ACTIVITY: Set down all of the entries precisely as they were written.

EXCERPTED RECORDS:
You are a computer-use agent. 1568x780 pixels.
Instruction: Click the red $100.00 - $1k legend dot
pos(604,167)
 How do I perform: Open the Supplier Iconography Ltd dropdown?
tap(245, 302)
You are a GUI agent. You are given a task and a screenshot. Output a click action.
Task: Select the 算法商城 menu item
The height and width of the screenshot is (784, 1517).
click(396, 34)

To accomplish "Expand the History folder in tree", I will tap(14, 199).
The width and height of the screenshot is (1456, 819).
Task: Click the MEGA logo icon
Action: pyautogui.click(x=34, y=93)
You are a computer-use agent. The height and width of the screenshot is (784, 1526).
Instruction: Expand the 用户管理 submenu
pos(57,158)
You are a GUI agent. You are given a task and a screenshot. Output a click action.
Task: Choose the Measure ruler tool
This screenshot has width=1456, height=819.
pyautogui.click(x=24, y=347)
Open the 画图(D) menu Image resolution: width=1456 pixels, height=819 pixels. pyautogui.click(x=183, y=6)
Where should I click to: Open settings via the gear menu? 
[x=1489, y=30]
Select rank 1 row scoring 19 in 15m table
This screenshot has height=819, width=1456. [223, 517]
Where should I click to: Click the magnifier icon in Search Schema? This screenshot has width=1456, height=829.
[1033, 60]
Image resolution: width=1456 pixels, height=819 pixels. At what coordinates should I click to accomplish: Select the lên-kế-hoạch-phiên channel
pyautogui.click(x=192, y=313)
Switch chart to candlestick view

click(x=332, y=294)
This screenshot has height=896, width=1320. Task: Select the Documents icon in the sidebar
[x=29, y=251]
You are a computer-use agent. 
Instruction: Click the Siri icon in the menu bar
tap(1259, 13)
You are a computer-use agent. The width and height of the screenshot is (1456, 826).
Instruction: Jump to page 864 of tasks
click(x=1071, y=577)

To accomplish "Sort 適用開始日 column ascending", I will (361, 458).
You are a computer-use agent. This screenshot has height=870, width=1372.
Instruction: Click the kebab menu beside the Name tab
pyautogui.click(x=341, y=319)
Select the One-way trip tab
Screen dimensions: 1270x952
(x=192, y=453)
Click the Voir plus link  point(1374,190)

TASK ANSWER:
You are a computer-use agent. 1568x780 pixels.
Instruction: Click the red $100.00 - $1k legend dot
pos(604,167)
 How do I perform: Open the Supplier Iconography Ltd dropdown?
tap(245, 302)
You are a GUI agent. You are given a task and a screenshot. Output a click action.
Task: Select the 算法商城 menu item
The height and width of the screenshot is (784, 1517).
click(396, 34)

To accomplish "Expand the History folder in tree", I will tap(14, 199).
The width and height of the screenshot is (1456, 819).
Task: Click the MEGA logo icon
Action: pyautogui.click(x=34, y=93)
You are a computer-use agent. The height and width of the screenshot is (784, 1526).
Instruction: Expand the 用户管理 submenu
pos(57,158)
You are a GUI agent. You are given a task and a screenshot. Output a click action.
Task: Choose the Measure ruler tool
This screenshot has width=1456, height=819.
pyautogui.click(x=24, y=347)
Open the 画图(D) menu Image resolution: width=1456 pixels, height=819 pixels. pyautogui.click(x=183, y=6)
Where should I click to: Open settings via the gear menu? 
[x=1489, y=30]
Select rank 1 row scoring 19 in 15m table
This screenshot has height=819, width=1456. [223, 517]
Where should I click to: Click the magnifier icon in Search Schema? This screenshot has width=1456, height=829.
[1033, 60]
Image resolution: width=1456 pixels, height=819 pixels. At what coordinates should I click to accomplish: Select the lên-kế-hoạch-phiên channel
pyautogui.click(x=192, y=313)
Switch chart to candlestick view

click(x=332, y=294)
This screenshot has height=896, width=1320. Task: Select the Documents icon in the sidebar
[x=29, y=251]
You are a computer-use agent. 
Instruction: Click the Siri icon in the menu bar
tap(1259, 13)
You are a computer-use agent. The width and height of the screenshot is (1456, 826).
Instruction: Jump to page 864 of tasks
click(x=1071, y=577)

To accomplish "Sort 適用開始日 column ascending", I will (361, 458).
You are a computer-use agent. This screenshot has height=870, width=1372.
Instruction: Click the kebab menu beside the Name tab
pyautogui.click(x=341, y=319)
Select the One-way trip tab
Screen dimensions: 1270x952
(x=192, y=453)
Click the Voir plus link  point(1374,190)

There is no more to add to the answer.